Copyright © 2016 Andrew A. Fanous et al. This is an open access article distributed under the Creative Commons Attribution License, which permits unrestricted use, distribution, and reproduction in any medium, provided the original work is properly cited.

Abstract

The differential diagnoses for spinal cord lesions include spinal tumors and inflammatory processes. The distinction between these pathologies can be difficult if solely based on imaging.

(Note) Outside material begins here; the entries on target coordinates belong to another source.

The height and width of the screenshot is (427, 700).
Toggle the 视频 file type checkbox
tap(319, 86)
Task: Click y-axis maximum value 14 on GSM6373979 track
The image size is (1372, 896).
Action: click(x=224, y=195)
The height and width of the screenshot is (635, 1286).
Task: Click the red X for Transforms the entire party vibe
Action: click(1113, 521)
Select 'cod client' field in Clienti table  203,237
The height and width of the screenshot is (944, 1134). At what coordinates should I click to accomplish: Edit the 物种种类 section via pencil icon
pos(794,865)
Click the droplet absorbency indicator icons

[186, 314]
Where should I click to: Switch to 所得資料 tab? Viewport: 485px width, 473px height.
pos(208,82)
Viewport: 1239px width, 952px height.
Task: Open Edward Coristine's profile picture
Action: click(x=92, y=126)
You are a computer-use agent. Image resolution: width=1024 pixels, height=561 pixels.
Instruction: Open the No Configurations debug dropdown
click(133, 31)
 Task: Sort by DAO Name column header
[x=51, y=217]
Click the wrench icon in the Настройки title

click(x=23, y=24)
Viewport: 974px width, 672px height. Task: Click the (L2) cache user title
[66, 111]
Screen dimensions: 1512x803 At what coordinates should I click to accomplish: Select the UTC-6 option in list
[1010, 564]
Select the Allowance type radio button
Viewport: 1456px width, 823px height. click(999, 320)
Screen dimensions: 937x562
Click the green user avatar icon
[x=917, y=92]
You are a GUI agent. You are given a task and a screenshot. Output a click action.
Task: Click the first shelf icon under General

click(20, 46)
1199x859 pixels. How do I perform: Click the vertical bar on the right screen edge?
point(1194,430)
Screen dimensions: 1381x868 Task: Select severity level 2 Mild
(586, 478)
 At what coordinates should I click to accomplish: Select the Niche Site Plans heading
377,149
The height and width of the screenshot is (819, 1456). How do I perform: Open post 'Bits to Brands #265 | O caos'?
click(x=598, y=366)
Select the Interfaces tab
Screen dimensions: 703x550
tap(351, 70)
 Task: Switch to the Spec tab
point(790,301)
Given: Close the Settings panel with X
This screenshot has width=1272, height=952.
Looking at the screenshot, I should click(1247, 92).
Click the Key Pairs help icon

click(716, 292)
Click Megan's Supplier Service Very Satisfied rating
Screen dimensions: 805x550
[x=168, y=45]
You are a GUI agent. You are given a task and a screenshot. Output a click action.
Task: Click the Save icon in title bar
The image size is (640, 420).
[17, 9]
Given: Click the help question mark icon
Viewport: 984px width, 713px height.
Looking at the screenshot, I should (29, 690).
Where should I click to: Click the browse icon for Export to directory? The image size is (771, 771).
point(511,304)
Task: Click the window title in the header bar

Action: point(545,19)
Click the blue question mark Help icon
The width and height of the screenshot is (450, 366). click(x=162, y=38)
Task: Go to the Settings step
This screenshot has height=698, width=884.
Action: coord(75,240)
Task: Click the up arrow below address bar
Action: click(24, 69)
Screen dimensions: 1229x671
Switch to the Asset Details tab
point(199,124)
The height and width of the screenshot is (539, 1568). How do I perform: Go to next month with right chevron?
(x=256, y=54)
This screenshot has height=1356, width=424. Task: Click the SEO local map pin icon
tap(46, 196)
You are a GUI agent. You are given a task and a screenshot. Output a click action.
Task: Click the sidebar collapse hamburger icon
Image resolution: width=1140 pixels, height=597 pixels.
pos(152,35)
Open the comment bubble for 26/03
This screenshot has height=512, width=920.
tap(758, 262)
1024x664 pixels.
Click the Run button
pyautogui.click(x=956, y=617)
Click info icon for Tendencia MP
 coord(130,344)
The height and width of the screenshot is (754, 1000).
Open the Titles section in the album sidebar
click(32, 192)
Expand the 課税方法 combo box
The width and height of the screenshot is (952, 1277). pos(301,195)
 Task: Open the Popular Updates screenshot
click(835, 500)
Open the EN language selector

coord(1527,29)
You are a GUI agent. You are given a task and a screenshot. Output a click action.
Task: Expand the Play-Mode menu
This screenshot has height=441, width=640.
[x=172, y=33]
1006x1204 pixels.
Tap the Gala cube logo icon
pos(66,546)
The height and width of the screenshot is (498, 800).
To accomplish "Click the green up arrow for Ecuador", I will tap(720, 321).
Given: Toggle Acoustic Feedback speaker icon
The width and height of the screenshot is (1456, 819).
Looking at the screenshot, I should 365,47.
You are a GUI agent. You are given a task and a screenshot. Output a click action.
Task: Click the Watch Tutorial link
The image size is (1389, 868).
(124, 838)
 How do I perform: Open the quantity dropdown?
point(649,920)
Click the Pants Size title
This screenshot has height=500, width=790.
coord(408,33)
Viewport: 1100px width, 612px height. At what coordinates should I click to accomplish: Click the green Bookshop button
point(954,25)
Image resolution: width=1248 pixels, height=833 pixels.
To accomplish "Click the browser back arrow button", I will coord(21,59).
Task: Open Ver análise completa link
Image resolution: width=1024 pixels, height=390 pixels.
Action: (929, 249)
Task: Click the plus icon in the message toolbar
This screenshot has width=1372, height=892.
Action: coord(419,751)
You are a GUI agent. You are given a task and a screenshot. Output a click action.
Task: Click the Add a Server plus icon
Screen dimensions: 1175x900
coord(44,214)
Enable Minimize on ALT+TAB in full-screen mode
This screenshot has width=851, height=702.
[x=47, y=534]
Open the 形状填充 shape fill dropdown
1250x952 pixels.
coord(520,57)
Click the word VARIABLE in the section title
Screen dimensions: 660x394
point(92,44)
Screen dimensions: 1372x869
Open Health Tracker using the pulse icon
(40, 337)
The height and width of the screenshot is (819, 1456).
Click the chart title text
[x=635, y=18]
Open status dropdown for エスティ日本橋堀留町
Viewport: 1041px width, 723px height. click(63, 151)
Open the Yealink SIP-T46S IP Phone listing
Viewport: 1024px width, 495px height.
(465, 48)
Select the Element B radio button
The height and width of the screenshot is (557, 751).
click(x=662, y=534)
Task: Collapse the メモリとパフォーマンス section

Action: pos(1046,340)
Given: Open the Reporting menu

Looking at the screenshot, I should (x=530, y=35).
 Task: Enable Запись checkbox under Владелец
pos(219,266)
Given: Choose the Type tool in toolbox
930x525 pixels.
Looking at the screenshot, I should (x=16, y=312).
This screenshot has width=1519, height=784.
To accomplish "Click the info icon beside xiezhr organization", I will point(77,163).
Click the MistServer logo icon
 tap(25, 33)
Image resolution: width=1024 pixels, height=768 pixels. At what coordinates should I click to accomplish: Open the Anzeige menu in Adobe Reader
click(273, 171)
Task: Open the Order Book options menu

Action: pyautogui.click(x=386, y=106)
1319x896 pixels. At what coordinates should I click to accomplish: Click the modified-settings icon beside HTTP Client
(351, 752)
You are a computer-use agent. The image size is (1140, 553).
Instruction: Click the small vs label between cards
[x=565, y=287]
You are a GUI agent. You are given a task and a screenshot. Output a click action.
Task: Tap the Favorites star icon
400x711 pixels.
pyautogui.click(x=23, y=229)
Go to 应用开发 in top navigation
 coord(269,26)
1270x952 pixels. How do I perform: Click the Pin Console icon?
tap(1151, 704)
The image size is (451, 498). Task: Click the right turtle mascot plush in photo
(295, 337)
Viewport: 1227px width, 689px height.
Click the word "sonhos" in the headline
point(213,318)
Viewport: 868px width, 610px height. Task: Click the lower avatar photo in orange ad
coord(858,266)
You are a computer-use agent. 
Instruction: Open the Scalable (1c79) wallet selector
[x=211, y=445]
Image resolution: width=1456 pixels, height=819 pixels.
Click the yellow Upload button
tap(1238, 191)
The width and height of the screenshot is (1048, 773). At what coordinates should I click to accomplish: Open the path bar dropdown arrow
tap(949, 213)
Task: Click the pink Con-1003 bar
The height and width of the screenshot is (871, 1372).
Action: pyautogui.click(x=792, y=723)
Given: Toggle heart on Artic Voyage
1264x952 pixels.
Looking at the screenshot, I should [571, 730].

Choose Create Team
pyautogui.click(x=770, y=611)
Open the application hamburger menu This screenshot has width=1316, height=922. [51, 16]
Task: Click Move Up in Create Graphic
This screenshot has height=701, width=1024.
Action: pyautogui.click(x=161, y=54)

We report for the first time to our knowledge a case of idiopathic transverse myelitis (ITM) mimicking a discrete cervical spinal lesion in a 66-year-old man who presented with gait instability and neck pain. The patient’s symptoms failed to resolve after an initial course of steroid therapy. Surgical biopsy confirmed the diagnosis of ITM. Subsequent treatment with dexamethasone resulted in complete resolution of the symptoms as well as the intramedullary enhancement. ITM is most common in the cervical and thoracic spine, spanning 3-4 spinal segments. It usually occupies more than 50% of the cross-sectional area of the spinal cord and tends to be central, uniform, and symmetric. It exhibits patchy and peripheral contrast enhancement. These criteria are useful guidelines that help distinguish ITM from neoplastic spinal lesions. A decision to perform biopsy must take into consideration the patient’s clinical symptoms, the rate of progression of neurological deficits, and the imaging characteristics of the lesion. Surgical biopsy for questionable lesions should be reserved for patients with progressive neurological deficits refractory to empirical medical therapy.